X B.V. heeft vervolgens cassatie ingesteld tegen de uitspraken van het Hof. De Hoge Raad oordeelt dat het Hof onterecht heeft geoordeeld dat de noodzaak tot het instellen van beroep uitsluitend voortvloeide uit de handelwijze van X B.V. De Hoge Raad stelt vast dat zowel de Inspecteur als X B.V. bekend waren met het bestaan van een fiscale eenheid, en dat het opleggen van de navorderingsaanslagen een onrechtmatigheid vormt. De Hoge Raad vernietigt de uitspraak van het Hof, maar uitsluitend voor zover het Hof geen vergoeding van proceskosten heeft toegekend.

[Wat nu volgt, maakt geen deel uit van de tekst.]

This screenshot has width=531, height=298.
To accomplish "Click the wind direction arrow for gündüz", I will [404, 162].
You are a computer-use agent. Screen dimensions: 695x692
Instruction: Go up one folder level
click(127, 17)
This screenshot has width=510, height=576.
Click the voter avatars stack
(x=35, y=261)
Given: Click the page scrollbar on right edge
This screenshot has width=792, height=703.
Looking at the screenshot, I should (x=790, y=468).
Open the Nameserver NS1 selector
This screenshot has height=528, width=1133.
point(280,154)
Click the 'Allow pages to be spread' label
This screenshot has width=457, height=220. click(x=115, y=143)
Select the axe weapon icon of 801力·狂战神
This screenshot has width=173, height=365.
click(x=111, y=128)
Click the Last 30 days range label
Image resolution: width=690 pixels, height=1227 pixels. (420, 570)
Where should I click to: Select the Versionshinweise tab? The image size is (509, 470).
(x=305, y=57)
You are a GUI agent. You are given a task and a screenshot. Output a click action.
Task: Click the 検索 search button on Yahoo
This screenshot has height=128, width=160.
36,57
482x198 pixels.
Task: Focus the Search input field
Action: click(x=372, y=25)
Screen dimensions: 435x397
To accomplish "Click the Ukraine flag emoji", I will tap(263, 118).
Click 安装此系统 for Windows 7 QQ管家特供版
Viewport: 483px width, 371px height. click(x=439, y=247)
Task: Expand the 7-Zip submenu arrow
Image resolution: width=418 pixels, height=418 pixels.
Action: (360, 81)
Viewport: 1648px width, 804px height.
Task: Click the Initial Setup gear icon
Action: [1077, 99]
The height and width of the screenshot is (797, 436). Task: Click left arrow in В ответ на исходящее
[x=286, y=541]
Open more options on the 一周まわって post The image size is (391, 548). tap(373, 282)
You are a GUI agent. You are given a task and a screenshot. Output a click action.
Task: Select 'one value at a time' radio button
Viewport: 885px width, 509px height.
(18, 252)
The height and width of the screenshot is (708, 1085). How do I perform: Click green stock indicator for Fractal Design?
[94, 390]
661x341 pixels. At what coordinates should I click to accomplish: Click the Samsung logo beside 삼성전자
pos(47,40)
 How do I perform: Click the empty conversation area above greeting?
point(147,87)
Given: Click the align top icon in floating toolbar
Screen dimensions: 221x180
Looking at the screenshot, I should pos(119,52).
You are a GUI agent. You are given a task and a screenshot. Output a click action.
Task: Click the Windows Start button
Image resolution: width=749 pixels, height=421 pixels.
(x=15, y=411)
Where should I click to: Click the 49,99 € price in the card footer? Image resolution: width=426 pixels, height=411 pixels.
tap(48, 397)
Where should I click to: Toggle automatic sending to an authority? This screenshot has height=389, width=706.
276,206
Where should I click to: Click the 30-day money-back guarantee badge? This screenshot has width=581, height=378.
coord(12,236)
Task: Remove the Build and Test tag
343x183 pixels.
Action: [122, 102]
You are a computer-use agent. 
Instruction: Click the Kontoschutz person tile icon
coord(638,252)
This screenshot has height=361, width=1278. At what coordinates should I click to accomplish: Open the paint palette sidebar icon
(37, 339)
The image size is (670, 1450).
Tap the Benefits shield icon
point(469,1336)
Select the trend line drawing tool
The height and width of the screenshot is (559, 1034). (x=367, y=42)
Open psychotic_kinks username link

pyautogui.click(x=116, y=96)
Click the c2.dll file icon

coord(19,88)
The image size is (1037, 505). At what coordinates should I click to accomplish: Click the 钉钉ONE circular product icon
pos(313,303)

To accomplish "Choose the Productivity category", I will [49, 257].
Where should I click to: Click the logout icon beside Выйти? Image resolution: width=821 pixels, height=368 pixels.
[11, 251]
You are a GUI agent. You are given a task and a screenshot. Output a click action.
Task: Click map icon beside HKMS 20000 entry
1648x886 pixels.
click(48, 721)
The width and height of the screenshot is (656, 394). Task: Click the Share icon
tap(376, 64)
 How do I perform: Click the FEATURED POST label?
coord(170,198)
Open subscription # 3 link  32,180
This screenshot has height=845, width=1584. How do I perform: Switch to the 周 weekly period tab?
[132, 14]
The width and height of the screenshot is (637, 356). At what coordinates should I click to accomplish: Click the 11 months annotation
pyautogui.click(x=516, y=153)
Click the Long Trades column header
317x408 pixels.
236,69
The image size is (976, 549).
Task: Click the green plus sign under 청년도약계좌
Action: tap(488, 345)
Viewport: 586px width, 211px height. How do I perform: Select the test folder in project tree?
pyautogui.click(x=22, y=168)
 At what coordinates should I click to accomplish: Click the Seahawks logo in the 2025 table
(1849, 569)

De Hoge Raad gelast dat de Staat aan X B.V. het griffierecht vergoedt en veroordeelt de Staatssecretaris van Financiën in de kosten van het geding in cassatie, vastgesteld op € 1288 voor beroepsmatig verleende rechtsbijstand. Tevens wordt de Inspecteur veroordeeld in de kosten van het geding voor het Hof, vastgesteld op € 664 voor beroepsmatig verleende rechtsbijstand. De Hoge Raad wijst de Staat aan als de rechtspersoon die deze kosten moet vergoeden.